> _EXERCISE PROMPT_: Pull every line with "search" from the data.

Saved entries:
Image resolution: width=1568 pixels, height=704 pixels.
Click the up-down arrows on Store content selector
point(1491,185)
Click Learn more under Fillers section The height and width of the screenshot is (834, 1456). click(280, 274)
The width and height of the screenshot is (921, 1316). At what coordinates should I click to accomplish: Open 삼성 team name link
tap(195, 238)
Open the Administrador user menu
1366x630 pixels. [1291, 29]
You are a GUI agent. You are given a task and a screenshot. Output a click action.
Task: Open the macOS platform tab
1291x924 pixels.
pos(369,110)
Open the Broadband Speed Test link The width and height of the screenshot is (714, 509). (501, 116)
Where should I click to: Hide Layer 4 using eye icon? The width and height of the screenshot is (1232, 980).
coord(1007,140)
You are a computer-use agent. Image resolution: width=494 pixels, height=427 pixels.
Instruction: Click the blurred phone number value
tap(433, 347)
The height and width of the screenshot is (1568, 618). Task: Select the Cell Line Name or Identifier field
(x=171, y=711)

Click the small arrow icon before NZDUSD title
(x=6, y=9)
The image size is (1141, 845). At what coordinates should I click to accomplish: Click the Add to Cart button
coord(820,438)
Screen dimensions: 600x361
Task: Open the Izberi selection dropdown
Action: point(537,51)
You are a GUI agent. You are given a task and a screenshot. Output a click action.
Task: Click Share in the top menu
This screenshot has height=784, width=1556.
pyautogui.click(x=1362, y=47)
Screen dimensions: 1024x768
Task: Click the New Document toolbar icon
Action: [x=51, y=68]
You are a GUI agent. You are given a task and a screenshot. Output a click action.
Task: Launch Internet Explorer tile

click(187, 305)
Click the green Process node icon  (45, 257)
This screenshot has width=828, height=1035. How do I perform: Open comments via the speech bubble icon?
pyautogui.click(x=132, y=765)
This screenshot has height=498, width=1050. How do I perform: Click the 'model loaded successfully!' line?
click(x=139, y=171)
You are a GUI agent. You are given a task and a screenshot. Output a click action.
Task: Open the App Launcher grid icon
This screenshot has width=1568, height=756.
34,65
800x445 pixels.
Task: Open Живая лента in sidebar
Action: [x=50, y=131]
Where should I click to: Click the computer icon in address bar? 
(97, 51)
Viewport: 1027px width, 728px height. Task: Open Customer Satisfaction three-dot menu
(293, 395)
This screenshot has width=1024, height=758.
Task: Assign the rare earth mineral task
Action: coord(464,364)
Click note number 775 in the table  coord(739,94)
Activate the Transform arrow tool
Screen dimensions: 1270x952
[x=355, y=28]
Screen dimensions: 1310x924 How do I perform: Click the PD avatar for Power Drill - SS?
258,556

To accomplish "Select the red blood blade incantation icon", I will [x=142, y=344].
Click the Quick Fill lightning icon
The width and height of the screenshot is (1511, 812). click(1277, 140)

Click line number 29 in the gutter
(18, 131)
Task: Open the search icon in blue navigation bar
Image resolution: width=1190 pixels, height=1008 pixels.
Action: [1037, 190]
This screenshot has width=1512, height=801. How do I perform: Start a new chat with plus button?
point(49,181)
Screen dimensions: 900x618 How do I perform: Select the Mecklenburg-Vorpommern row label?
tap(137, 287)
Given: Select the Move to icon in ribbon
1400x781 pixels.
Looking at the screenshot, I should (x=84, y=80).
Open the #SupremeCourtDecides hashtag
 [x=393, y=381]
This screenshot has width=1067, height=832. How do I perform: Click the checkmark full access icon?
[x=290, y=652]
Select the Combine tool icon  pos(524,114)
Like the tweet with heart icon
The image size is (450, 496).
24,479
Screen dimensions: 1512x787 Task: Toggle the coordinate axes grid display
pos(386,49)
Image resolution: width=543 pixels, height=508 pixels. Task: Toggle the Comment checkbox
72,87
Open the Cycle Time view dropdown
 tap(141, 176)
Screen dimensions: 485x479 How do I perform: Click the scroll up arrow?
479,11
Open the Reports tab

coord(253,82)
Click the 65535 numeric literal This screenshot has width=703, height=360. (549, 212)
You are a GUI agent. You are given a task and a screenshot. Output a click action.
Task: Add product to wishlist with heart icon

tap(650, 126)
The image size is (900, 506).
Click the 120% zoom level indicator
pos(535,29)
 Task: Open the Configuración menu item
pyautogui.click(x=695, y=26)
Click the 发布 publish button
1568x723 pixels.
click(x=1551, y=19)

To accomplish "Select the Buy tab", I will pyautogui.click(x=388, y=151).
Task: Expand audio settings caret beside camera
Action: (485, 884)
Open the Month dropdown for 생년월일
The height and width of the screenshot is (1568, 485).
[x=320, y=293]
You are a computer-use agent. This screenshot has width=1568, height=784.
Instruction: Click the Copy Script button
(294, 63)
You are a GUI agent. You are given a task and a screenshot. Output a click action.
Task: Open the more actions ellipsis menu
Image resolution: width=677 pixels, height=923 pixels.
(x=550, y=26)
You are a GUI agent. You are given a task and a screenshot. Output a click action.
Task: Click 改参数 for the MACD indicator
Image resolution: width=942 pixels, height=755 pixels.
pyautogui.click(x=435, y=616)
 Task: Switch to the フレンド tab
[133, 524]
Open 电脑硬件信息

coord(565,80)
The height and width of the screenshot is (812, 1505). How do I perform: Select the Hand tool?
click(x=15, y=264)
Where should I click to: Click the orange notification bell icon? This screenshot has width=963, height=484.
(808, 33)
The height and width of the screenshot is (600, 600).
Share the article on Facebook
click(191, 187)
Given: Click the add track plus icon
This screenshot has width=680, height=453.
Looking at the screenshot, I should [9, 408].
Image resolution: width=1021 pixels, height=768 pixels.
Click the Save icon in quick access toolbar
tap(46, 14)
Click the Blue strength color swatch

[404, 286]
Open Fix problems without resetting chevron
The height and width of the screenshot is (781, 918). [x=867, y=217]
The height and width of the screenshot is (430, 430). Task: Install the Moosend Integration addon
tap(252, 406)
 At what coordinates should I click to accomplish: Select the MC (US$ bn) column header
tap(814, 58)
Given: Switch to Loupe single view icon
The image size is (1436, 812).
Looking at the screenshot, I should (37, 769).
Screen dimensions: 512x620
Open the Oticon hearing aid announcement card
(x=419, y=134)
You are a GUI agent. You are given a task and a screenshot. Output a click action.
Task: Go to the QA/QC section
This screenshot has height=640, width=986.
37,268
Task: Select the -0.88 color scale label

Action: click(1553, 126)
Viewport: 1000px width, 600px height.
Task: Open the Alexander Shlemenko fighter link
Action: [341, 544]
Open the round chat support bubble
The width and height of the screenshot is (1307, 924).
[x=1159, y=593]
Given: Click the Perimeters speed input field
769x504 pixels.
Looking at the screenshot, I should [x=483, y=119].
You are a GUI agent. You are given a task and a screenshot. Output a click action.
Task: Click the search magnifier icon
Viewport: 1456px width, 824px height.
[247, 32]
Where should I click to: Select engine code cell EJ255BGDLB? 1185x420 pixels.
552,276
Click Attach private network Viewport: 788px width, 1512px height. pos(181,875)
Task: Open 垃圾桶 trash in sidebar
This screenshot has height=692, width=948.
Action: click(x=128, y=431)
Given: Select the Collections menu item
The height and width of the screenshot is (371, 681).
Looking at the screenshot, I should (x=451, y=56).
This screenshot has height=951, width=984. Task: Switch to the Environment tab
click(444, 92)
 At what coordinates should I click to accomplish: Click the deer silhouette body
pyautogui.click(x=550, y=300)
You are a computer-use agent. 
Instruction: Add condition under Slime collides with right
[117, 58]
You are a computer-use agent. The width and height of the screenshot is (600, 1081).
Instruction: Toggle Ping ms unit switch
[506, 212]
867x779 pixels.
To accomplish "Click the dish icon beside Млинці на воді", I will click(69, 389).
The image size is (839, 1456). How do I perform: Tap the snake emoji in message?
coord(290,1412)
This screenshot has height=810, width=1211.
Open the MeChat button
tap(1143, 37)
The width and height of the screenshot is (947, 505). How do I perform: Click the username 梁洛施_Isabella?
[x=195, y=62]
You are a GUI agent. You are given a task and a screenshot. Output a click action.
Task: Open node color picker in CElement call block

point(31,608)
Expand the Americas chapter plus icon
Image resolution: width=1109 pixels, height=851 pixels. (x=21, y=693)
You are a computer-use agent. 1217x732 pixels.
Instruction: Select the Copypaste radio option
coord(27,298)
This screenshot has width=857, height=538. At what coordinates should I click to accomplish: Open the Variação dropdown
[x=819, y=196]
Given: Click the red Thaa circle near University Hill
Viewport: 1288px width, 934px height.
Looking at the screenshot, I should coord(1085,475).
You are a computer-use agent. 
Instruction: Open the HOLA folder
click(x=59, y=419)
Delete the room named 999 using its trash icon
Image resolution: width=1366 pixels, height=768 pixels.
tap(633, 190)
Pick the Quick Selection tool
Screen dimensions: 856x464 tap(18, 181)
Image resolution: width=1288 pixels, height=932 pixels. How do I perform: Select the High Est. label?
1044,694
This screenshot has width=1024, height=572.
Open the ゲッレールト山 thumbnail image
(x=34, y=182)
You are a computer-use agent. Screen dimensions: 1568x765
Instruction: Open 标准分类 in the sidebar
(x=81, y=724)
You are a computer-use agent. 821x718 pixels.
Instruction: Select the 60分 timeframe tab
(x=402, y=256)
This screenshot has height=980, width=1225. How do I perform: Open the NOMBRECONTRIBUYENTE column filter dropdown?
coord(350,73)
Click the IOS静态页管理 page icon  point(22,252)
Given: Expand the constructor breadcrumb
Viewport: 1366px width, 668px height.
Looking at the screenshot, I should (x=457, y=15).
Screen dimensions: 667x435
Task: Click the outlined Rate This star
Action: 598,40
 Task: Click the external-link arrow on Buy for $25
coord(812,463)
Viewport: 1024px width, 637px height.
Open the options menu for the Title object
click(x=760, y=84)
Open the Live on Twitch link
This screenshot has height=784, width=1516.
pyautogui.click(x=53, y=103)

> _FINISHED TASK_:
Task: Open the search icon in blue navigation bar
Task: Click the search magnifier icon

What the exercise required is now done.